Quel autre instrument mieux qu’une conférence peut dénouer à l’avantage de tous les difficultés de la question syrienne ? quel autre est capable de faire en sorte que les branches qui tombent tour à tour du vieil arbre des Ottomans ne se changent pas en autant de torches de discorde ? quel autre peut aussi bien leur donner une greffe nouvelle, préparer et assurer le terrain pour leur transplantation, résoudre les épineuses questions de politique ou de droit international que soulèvent les opérations de ce genre, et que l’Europe n’évitera pas, parce qu’il ne dépend pas d’elle de remédier à la décadence de l’empire des Turcs ?

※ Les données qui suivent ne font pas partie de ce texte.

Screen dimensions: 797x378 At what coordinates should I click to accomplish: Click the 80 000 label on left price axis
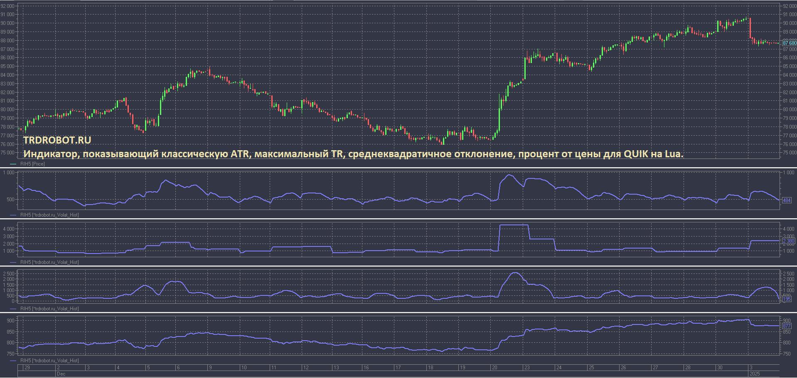click(x=9, y=110)
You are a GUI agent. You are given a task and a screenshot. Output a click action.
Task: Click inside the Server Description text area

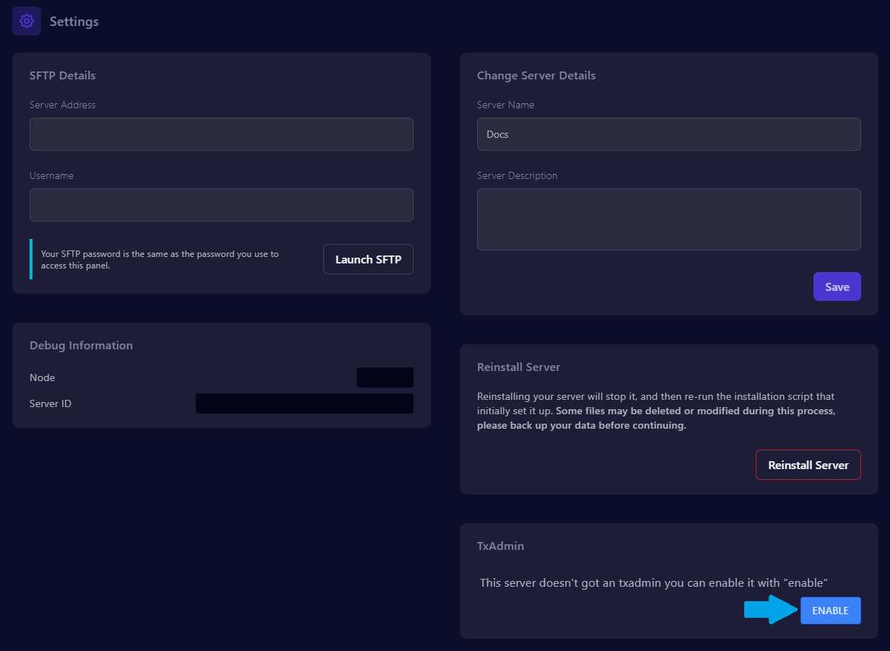click(668, 219)
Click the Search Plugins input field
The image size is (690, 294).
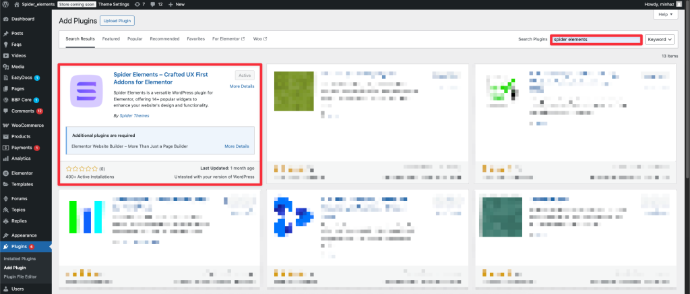point(595,39)
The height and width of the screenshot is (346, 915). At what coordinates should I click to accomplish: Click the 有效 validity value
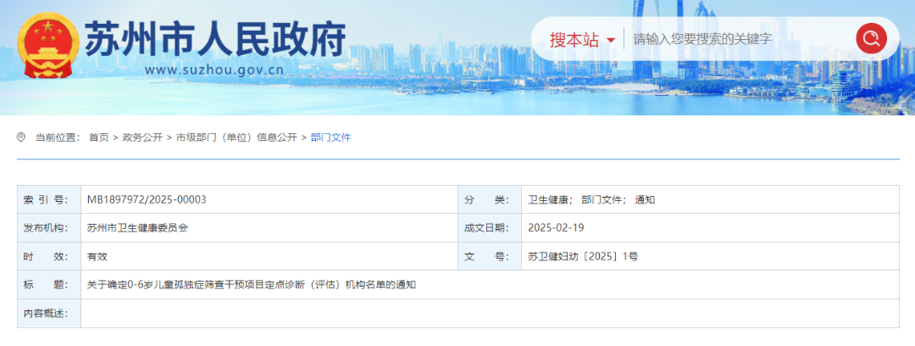tap(97, 256)
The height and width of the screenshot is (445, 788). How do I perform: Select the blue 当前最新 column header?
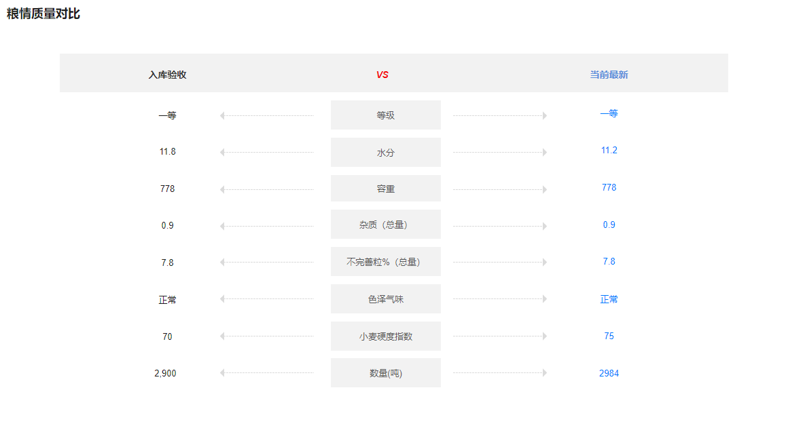(x=609, y=75)
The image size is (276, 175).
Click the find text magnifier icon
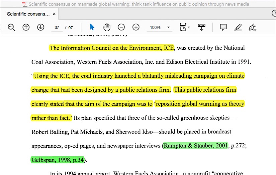11,27
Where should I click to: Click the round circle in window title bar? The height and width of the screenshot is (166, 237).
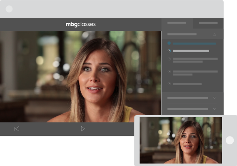[9, 9]
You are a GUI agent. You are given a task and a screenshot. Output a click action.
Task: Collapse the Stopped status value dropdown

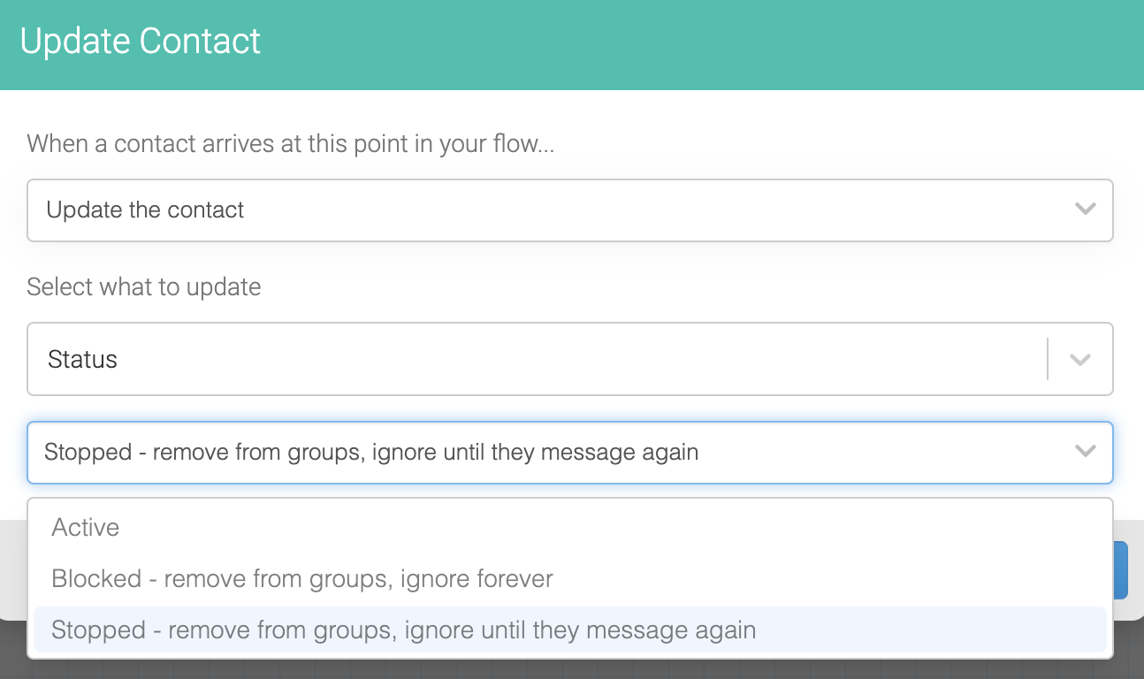coord(569,453)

Les fonctions de la nouvelle conférence ne seraient pas des sinécures. Aujourd’hui elle aurait à pourvoir aux affaires de Syrie et d’Arabie, demain à celles de Servie et du Monténégro, sous lesquelles se cachent des mystères qu’elle seule pourrait dévoiler, et rendre impuissans pour le mal, tout cela sans préjudice de l’avenir et de ce qui est à craindre en Bosnie et en Bulgarie, où il paraît qu’il y a aussi des causes de désordre qui sont à l’œuvre. La nouvelle conférence aurait encore à connaître de ces contestations délicates où les puissances européennes sont engagées entre elles, tout en ayant l’air de n’avoir affaire qu’à la Porte, laquelle n’en peut mais et est toujours jetée dans les plus grandes perplexités par les tiraillemens en sens contraires que lui font subir ses alliés. Ainsi on pourrait porter devant le conseil de l’Europe rassemblé la question encore pendante de l’isthme de Suez, et il faudrait bien dire enfin au monde les véritables motifs qui en retardent la solution. L’orgueil anglais n’a pas encore voulu les avouer, mais il serait bien forcé de le faire, et en attendant, puisque personne ni d’un côté ni de l’autre n’a voulu confesser la vérité, il me sera peut-être permis de dire ce que je crois qu’elle est.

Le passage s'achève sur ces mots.